Having really enjoyed reading Corpus, the first in the Professor Tom Wilde series, I took Nucleus by Rory Clements for some holiday reading when I finally went abroad post-Covid, to a Pilates retreat in Fuerteventura.
This one picks up with Tom and Lydia in April 1939, when Tom has returned from a trip to America to see his mother and to do a book tour (where he is also summonsed to the White House for a word with Roosevelt). Lydia, meanwhile has been in London helping to organise the kinder transport to get Jewish children out of Germany before it is too late. Each of them are slightly resentful of the other’s decision that has led to their time apart.

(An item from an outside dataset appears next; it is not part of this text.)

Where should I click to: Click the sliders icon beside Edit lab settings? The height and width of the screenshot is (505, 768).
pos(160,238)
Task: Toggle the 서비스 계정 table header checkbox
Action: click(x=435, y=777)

They are both soon drawn into intrigue in pre-war Cambridge, as IRA plots unfold, more dodgy aristocrats are up to no good in a nearby stately home and there is a race to keep the nuclear secrets of the Cavendish Lab in Cambridge safe.
Lydia embarks on a dangerous journey to Berlin, whilst Tom finds himself flying to breakfast in Paris with a film star. Both are trying to find a missing child, apparently taken off the kinder transport en route to England.
The body-rate rises alarmingly as the book progresses. Will Tom and Lydia manage to save the child, save themselves and save British secrets? You’ll just have to read to find out.